Friday, August 8, 2008

The First Time as Tragedy, the Second Time as Farce

I'm back in the Hong Kong Airport, sitting in the travellers' lounge. I'm not sure if my bags will make it to NY, and I'm really not feeling well. I'm sitting watching episodes of Buffy (it was The Wire the last time I was here) in an effort not to think too much. I was reading The Brothers Karamazov* on the plane, but the travel and the coverage of the Olympics opening ceremony have sufficiently deadened by brain to make me incapable of continuing.

My last day in Kathmandu, I took a ride with my favorite crazy rickshaw driver.** We went up the Monkey Temple and then back through Old Kathmandu.

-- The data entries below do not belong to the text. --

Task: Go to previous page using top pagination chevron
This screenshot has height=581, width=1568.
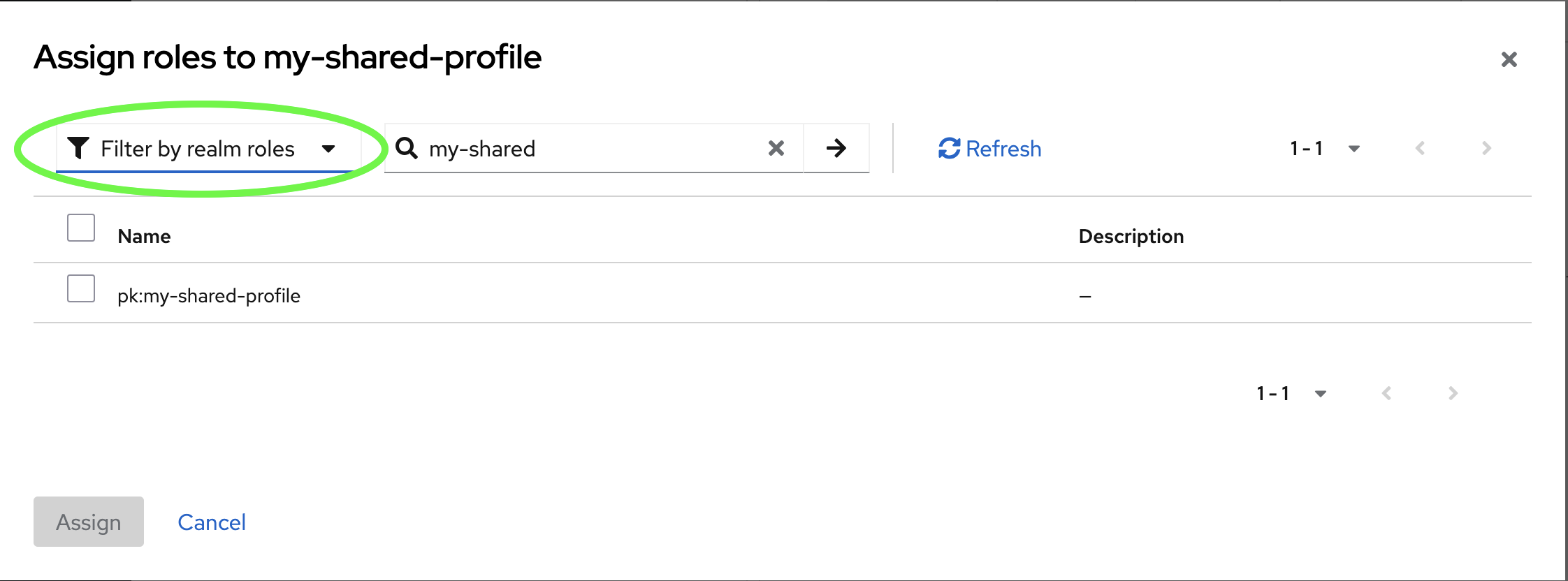Action: 1420,147
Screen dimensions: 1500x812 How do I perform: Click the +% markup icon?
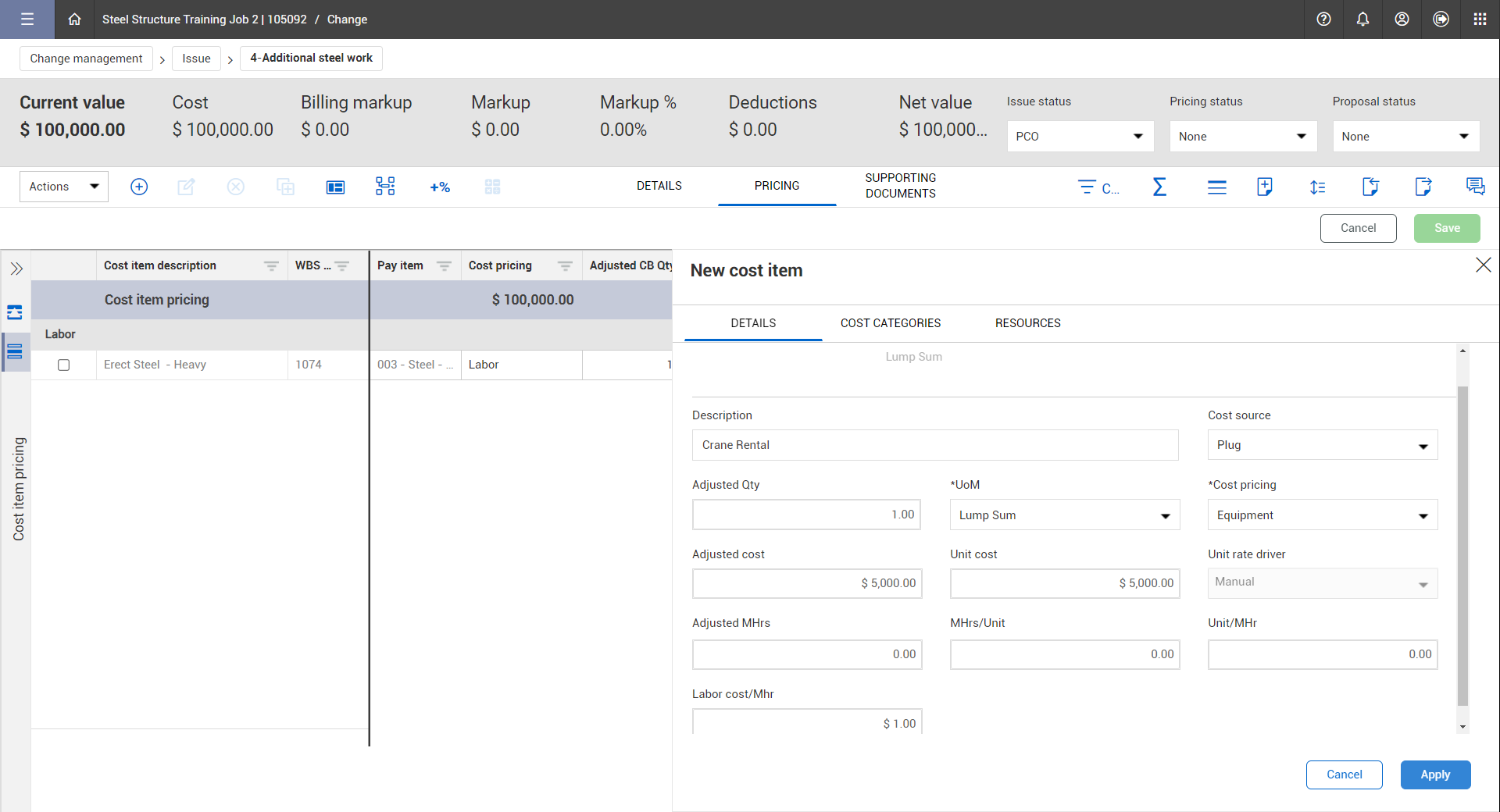(x=440, y=187)
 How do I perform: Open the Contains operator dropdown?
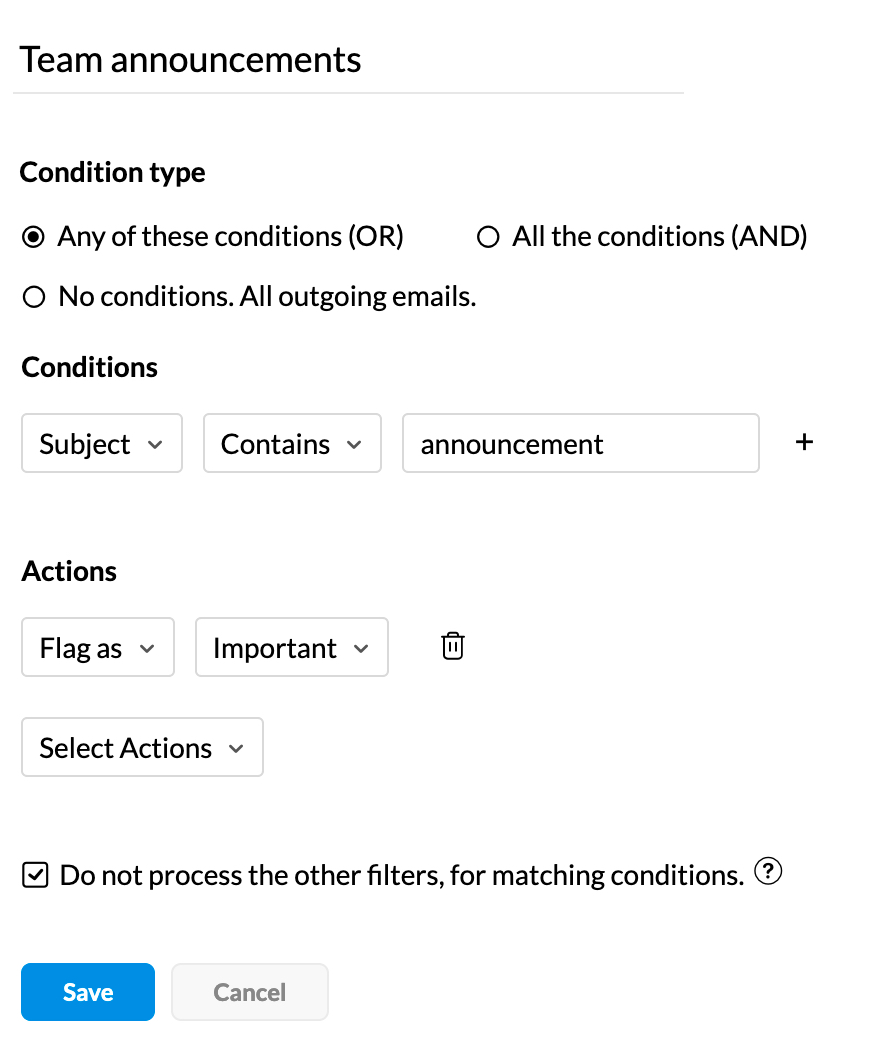pyautogui.click(x=292, y=444)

The night before, I went to the orphanage that my Nepali teacher runs for dinner. In addition to two Germans, there was an American linguistics student, who is in Nepal to learn Nepali, in the hopes of getting a grant to study a largely undocumented language in the east of Nepal.*** There were also some older women from the American south, who work at an orphanage in Pokhara. I could have spotted these guys as missionaries at a 1000 yards, but didn't get a chance to warn the Germans. The Germans asked one (who was 85) how she managed to stay so youthful looking (she looked not a day over 73). So we got a spiel about Christ, but it wasn't so bad. They also figured out**** that I was Jewish. They seemed to know a ton about Judaism, including about the the imminent start of Tisha B'av, which I'm willing to wager many of my Jewish friends don't know a whole lot about. They also had some question for me about how I pronounce a certain Hebrew word, that if I understood them right was a way of seeing if I used the Ashkenazi "s" or the Sephardic/Modern "t," also a pretty inside question.*****

They also told us a story about traveling on the "Friendship Highway" at some point in the mythic past (like 1975). The highway in theory is called this to celebrate the Friendship between China and Nepal, but most people seem to say that it's so called because "if you don't have friends along it you won't make it through it."

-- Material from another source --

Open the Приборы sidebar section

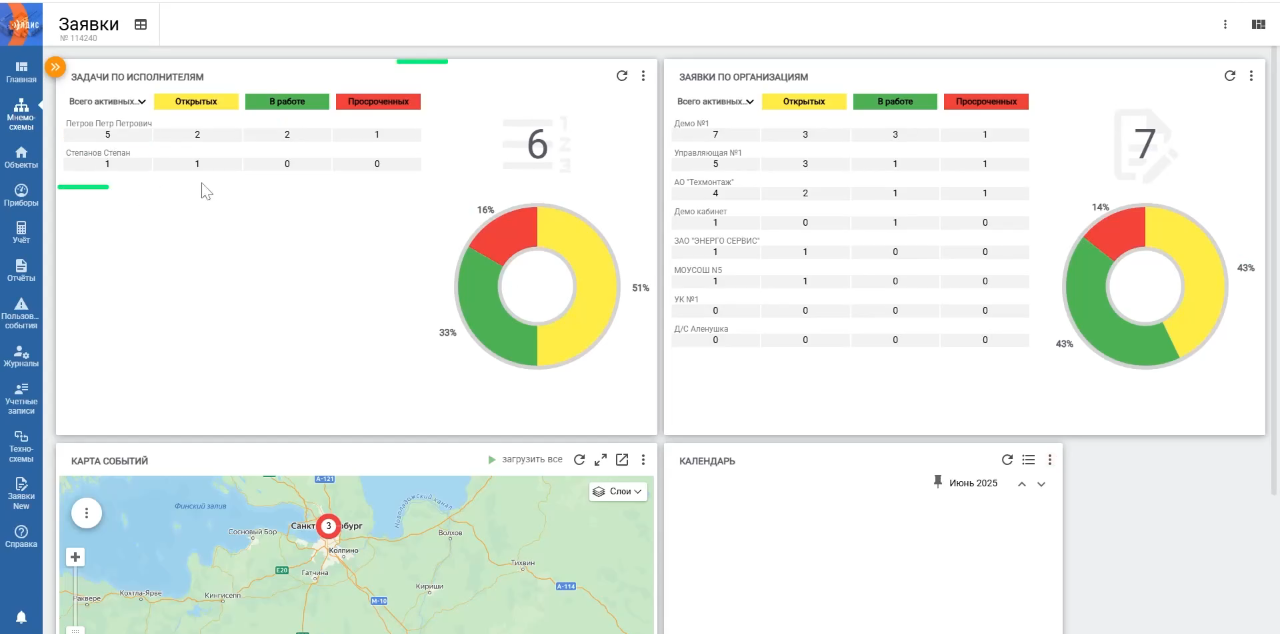coord(21,195)
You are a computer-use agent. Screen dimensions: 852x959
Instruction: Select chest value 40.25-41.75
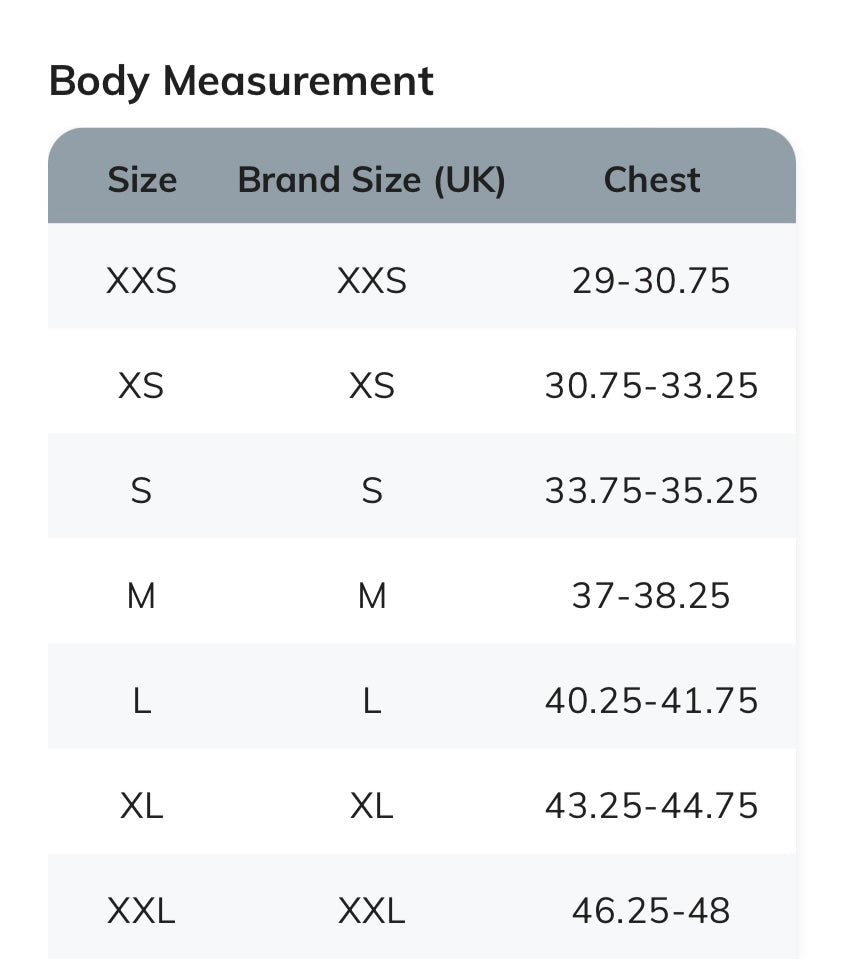tap(651, 701)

* Yes. I know I should have read this along time ago, and Susan "You Can't B. Serious" Anthony and Hank Morgan should have some appropriate amounts of scorn for my weakness in Russian Lit. I have no response.
**To be fair, he is no where near as crazy as some of the cab drivers, but I think pedaling a rickshaw down the busiest streets in KTM while simultaneously conducting a conversation in a language you don't speak very well and hollering at girls on the sidewalk counts as crazy.
***There is also a chance that the existence of this language is an elaborate hoax. Well, probably not, but no two sources seem to agree on how many languages exist in Nepal. In my report, at a point where it was important, dropped a footnote citing to one of my bosses reports. In a country of 23m, with a landmass abut the size of a medium-sized US state, there are 61 ethnic groups, and 125 languages. Yes. More than 2 languages per ethnic group.
****By the incredibly stealthy tactic of asking me outright.
*****I usually use the "s," as in "shabbas," not "shabbat," but that's mostly because the only Hebrew I actually know is liturgical, and most of that I have more-or-less still memorized from a Hebrew School run by older Ashkenazi Misnagdim.